Last month GlassLab announced that it is moving to provide free assessment and analytics technology to third-party digital learning game developers, including an initial cohort of five groups beginning this fall.

The goal is to help those developers more efficiently capture the torrents of data generated from student game play, process that information for signs that students are mastering academic standards, and display the results to students, teachers, and others via easy-to-use dashboards.


Over 100 groups—including research organizations, small startups, established commercial players, and more—submitted applications to be part of the initial cohort of developers with whom GlassLab will partner, according to Executive Director Jessica Lindl. 

Among other things, the groups will receive computer code that integrates into their existing games to help collect data and access to an Assessment Engine that processes that data against key academic standards.

Lindl said that GlassLab assessment experts from Pearson and ETS will also work directly with the third-party developers to figure out how the data generated by their games connect to academic standards.

The model for the new partnerships will be a recently completed pilot effort involving GlassLab and Washington-based iCivics, a nonprofit that develops web-based learning games such as Argument Wars, meant to help students learn the skills of evidence-based persuasive argumentation, which happens to be a key piece of the new Common Core State Standards (please find also Serious Games Boost Civic Education In The Classroom and iCivics 2013 Report: Serious Games Reaching 35,000 Educators Across 9,000 Schools).



Through the partnership with GlassLab, iCivics has been able to generate a much more robust portrait than was previously possible of what students are learning in Argument Wars.

In addition to knowing if a student won the game and was engaged while playing, iCivics can now see a portrait of the reasoning strategies and other mental processes used by the student.
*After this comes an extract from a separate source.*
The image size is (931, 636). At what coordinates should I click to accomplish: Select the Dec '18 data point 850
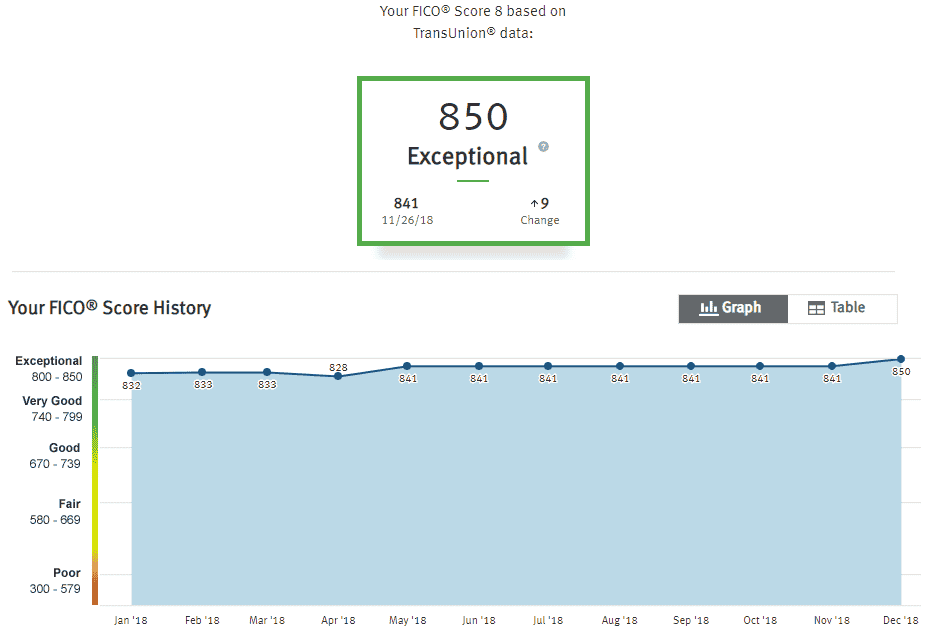click(x=901, y=359)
That information is aligned to academic standards and fed back to teachers to help them know what type of instructional help each student needs next.

"Because GlassLab has its own argumentation game (Mars Generation One: Argubot Academy, currently in beta-testing and expected to be publicly released this August), researchers were able to do sophisticated reliability and validity testing”, Lindl said (Please find also ELA Serious Games Infused With Stealth STEM Content).
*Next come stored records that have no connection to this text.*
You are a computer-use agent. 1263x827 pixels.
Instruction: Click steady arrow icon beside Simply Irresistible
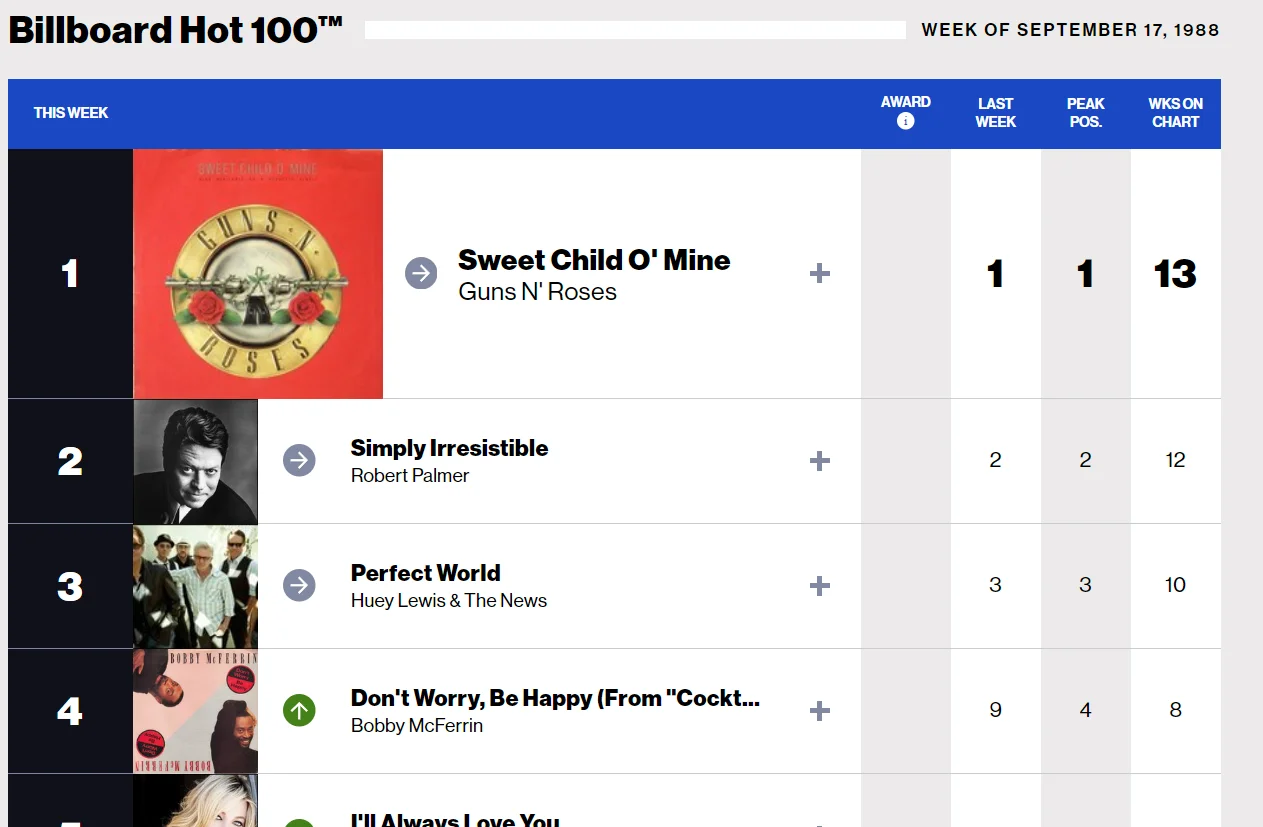pyautogui.click(x=299, y=460)
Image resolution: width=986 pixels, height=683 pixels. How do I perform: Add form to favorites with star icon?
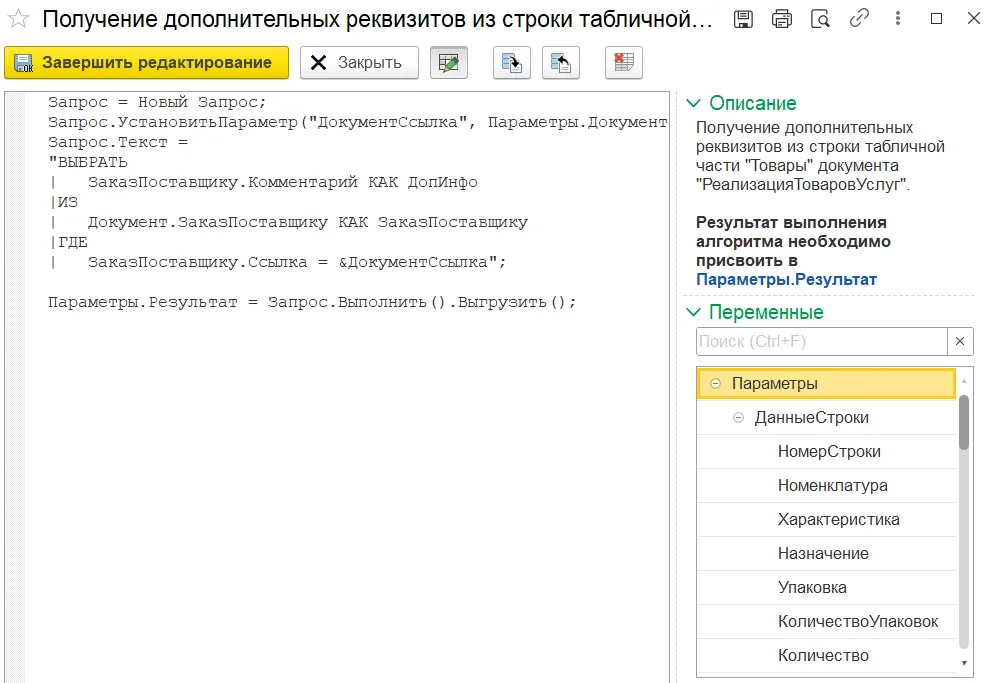coord(18,19)
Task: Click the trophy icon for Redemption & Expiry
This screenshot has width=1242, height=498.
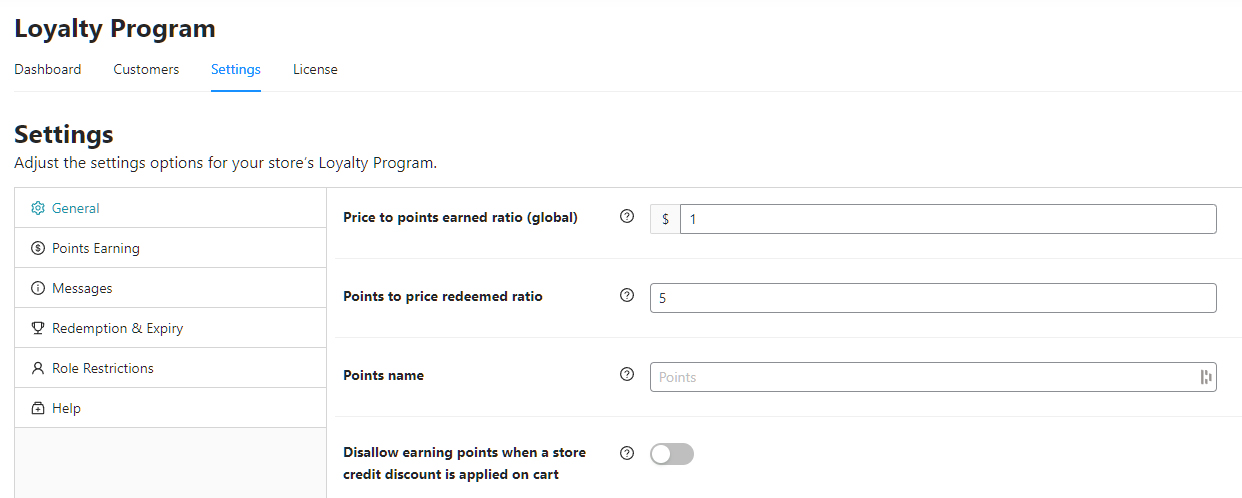Action: tap(38, 328)
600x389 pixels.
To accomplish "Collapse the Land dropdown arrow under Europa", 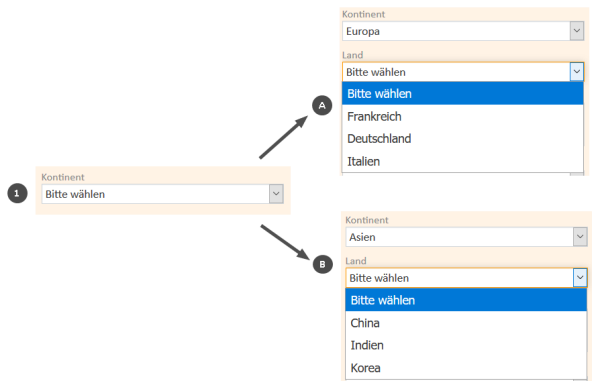I will coord(577,72).
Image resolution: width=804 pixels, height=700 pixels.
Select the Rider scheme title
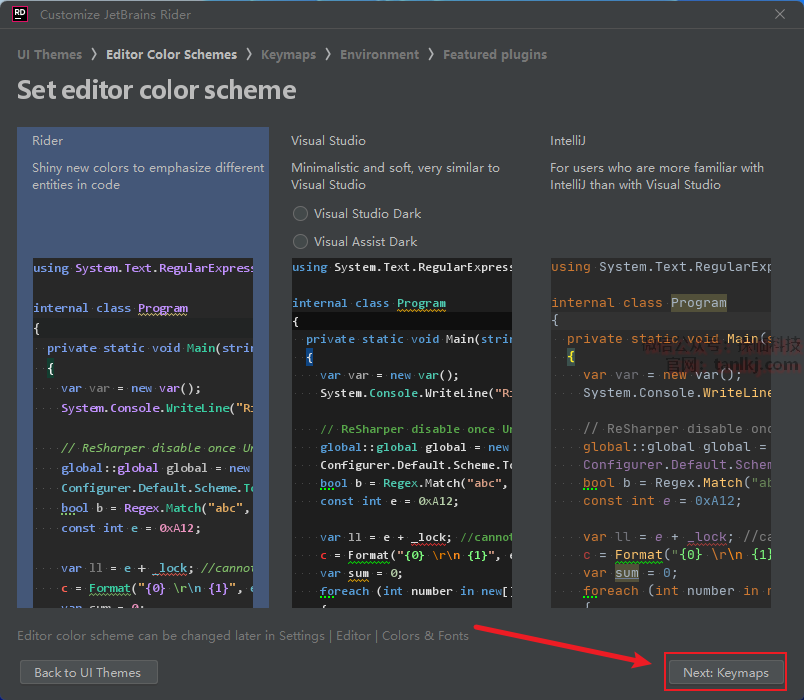48,141
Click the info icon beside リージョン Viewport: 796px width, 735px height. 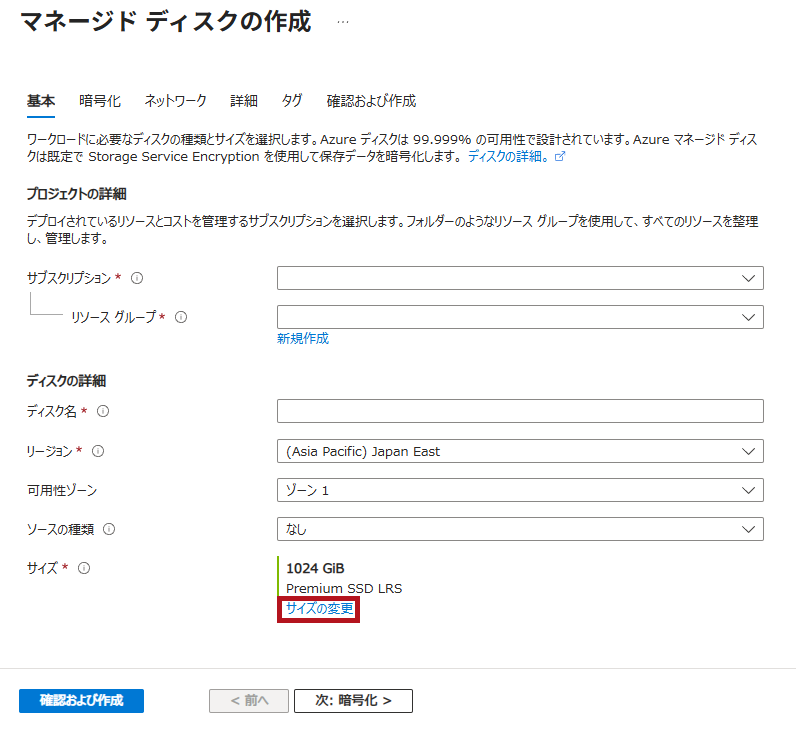(98, 451)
Mars Generation One: Argubot Academy, offers an example of how that technology works.

In the game, players—typically middle school students—find themselves in a settlement on Mars where disputes are resolved through formal arguments. To succeed, players must search for evidence that can support the claims they are trying to make. They also must critique others' arguments, determining whether the evidence presented supports the claim effectively. Players advance by winning argument "duels" against opponents.

“Over the course of a complete 90-minute cycle of game play, players might engage in eight or more such duels and be asked to critique 20 claim-evidence pairings”, said Seth M. Corrigan, a research scientist for learning analytics with GlassLab.

The tools that the group has developed are used to gather, organize, and analyze the resulting data to create a model of what students know and have learned. First, the types of telemetry data generated by players' clicks and other in-game decisions deemed relevant through extensive analysis are located and stored in secure, custom-built databases. Then, that information is fed into an "assessment engine" that determines what students' game-play patterns reveal about their mastery of three specific common-core standards related to argumentation and reading informational texts. Finally, those results are reported back to students, teachers, parents, and others by digital dashboards.


As part of its new effort, GlassLab is also preparing to introduce a website that teachers will be able to access directly to find games and related instructional materials, and monitor students' progress.